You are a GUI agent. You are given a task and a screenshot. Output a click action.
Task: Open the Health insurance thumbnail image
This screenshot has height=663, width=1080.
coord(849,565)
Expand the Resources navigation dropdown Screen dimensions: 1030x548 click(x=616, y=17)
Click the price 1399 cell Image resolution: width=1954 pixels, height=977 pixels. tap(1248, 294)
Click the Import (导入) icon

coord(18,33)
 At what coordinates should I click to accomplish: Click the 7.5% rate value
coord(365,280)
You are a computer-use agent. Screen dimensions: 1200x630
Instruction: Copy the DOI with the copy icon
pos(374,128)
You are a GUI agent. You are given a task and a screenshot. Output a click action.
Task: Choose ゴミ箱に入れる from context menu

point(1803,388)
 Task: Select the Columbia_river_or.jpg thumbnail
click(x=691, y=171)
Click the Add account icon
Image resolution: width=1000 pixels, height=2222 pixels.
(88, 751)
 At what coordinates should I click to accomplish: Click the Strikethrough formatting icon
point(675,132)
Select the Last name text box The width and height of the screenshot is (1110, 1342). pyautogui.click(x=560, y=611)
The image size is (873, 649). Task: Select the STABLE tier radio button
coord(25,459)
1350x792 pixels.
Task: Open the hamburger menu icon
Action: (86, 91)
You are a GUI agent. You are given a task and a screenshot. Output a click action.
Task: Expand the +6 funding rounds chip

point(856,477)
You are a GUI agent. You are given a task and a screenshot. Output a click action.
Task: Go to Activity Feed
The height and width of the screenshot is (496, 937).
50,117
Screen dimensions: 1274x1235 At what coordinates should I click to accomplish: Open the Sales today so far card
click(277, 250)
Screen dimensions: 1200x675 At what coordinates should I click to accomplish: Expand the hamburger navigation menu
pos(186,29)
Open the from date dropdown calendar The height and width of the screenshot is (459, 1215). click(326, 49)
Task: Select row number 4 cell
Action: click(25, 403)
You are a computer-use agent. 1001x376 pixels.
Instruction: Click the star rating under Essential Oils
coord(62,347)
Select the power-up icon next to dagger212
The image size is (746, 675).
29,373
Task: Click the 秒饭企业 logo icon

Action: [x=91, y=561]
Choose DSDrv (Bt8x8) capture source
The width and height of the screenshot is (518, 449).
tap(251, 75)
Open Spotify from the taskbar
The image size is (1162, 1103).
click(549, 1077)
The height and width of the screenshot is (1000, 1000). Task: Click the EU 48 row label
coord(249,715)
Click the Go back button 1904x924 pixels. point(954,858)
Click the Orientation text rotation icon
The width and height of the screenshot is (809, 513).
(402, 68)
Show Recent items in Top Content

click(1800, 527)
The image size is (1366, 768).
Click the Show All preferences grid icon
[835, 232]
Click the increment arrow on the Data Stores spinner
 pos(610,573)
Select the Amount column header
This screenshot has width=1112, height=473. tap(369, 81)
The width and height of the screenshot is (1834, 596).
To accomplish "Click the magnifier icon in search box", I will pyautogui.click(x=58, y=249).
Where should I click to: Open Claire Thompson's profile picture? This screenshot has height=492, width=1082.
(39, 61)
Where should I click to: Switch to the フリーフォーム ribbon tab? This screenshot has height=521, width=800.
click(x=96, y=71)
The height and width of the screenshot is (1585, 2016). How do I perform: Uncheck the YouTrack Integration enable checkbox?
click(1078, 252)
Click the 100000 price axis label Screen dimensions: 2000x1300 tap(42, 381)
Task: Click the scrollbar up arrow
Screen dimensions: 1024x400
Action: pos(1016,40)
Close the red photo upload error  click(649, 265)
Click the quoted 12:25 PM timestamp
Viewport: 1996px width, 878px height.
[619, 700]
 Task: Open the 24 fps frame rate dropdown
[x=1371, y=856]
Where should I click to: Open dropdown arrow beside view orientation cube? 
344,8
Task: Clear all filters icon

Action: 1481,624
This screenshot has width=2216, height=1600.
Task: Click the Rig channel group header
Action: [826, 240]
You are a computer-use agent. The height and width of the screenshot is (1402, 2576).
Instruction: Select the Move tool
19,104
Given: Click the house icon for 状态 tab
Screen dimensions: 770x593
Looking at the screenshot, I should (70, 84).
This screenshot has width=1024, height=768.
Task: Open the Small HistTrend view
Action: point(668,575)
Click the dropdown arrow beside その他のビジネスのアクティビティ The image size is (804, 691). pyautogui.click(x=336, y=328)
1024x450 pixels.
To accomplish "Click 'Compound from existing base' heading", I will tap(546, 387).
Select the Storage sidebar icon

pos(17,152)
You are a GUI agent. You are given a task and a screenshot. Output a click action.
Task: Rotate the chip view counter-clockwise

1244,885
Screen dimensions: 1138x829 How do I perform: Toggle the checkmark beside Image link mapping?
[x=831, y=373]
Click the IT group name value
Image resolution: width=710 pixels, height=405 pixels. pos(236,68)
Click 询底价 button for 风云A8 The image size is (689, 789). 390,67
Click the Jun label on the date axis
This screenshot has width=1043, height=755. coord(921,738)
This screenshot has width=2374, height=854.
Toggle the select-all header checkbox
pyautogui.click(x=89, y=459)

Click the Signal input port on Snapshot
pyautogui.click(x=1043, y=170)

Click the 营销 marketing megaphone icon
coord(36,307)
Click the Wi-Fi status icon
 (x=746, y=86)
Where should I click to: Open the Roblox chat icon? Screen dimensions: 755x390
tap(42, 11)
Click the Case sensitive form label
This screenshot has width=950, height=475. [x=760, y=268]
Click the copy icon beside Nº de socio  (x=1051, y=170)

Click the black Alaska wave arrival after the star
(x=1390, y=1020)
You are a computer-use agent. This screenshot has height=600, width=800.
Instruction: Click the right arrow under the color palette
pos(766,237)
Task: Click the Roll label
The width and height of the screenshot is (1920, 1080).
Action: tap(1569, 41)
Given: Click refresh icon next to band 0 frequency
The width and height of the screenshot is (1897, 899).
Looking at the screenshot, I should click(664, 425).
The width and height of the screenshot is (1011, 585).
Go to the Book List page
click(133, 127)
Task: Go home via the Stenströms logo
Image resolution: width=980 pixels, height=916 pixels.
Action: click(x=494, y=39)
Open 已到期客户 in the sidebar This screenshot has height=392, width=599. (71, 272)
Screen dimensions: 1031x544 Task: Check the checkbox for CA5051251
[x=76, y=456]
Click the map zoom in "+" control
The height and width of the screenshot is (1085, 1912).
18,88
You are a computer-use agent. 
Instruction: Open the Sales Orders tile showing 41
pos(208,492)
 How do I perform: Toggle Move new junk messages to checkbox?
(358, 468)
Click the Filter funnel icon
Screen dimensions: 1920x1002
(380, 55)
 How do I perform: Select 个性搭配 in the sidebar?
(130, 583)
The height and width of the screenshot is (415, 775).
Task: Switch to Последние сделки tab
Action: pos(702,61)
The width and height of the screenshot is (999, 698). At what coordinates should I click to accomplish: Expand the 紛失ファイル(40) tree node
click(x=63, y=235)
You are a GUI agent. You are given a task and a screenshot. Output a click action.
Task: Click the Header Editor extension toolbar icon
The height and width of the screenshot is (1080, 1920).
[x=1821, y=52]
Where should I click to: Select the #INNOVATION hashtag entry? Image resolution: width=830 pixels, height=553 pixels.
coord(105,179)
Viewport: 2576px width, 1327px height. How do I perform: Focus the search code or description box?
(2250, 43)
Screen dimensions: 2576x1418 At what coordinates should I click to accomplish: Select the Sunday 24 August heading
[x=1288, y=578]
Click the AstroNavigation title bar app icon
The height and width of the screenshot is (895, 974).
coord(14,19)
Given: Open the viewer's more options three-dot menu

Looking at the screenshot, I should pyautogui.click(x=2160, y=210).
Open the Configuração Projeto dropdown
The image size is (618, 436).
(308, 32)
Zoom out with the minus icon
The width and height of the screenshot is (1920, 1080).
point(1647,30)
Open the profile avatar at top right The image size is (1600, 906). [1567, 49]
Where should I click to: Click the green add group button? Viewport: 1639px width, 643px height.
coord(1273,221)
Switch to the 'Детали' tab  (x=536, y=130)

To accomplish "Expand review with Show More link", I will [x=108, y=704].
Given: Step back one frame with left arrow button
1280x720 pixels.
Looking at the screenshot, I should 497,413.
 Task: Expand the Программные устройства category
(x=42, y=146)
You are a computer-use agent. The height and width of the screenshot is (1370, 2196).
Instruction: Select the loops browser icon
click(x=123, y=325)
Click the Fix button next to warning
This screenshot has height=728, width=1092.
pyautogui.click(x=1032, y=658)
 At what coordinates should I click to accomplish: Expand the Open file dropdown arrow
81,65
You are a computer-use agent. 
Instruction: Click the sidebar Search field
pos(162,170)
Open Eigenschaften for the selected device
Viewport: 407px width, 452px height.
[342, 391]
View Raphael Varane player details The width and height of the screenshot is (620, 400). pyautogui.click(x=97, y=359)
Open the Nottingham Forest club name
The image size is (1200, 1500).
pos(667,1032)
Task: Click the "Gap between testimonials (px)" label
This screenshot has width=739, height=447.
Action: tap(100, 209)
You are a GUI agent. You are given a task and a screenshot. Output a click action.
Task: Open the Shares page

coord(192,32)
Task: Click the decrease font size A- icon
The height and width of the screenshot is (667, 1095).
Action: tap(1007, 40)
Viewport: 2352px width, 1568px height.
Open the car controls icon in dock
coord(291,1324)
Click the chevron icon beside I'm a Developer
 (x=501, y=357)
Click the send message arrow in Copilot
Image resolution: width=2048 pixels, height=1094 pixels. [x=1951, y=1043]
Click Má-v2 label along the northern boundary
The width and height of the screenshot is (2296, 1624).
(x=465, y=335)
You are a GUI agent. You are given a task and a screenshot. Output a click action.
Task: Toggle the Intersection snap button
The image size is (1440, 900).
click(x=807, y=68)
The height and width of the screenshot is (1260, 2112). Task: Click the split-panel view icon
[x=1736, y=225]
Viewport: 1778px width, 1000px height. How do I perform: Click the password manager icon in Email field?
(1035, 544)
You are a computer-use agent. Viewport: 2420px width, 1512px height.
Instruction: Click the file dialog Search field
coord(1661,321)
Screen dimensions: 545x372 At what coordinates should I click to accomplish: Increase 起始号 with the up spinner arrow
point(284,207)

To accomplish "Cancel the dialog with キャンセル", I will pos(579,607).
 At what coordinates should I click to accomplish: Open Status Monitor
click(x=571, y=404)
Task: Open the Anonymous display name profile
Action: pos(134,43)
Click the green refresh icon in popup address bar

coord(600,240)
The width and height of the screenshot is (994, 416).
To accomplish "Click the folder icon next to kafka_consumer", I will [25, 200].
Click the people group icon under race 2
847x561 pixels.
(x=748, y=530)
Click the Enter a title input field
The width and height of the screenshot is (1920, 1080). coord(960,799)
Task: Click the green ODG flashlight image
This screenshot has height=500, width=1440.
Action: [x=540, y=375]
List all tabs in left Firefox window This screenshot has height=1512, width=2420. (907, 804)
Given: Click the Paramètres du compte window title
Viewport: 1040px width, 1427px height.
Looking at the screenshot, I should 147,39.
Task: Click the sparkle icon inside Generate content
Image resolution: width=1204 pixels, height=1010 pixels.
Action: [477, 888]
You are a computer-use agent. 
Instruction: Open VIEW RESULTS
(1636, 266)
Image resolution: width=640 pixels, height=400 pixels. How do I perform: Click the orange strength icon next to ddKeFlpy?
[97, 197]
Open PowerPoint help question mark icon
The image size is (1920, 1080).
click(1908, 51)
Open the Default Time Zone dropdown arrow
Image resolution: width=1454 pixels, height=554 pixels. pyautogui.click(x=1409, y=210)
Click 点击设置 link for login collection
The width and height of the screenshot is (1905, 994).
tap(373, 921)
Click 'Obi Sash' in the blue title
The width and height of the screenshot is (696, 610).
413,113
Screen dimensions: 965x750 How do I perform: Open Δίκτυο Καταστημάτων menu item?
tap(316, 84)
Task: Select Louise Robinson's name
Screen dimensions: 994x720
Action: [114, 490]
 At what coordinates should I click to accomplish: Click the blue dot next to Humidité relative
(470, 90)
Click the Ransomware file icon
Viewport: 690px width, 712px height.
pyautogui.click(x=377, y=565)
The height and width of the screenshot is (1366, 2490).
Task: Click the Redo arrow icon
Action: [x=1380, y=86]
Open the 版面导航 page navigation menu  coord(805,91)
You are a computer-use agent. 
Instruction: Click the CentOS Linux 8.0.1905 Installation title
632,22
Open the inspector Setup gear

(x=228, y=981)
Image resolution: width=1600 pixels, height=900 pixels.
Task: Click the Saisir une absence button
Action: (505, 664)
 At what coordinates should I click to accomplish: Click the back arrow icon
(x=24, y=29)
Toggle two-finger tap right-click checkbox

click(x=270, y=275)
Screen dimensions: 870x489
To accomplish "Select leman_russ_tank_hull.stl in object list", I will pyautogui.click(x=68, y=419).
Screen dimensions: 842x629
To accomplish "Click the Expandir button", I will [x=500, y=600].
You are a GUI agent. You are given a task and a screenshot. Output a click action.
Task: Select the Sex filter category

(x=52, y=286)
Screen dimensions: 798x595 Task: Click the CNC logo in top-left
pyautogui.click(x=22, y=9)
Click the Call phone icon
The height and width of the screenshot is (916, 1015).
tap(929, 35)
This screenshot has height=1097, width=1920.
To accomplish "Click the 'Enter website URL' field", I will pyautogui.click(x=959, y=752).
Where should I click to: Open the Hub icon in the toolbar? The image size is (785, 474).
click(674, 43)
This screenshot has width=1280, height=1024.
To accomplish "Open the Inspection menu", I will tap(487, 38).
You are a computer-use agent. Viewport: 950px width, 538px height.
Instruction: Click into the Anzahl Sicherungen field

_EXERCISE:_
Please show every line above that contains the word "price", matching its case exactly.

_SOLUTION TO THIS EXERCISE:_
Click the price 1399 cell Image resolution: width=1954 pixels, height=977 pixels. tap(1248, 294)
Click the 100000 price axis label Screen dimensions: 2000x1300 tap(42, 381)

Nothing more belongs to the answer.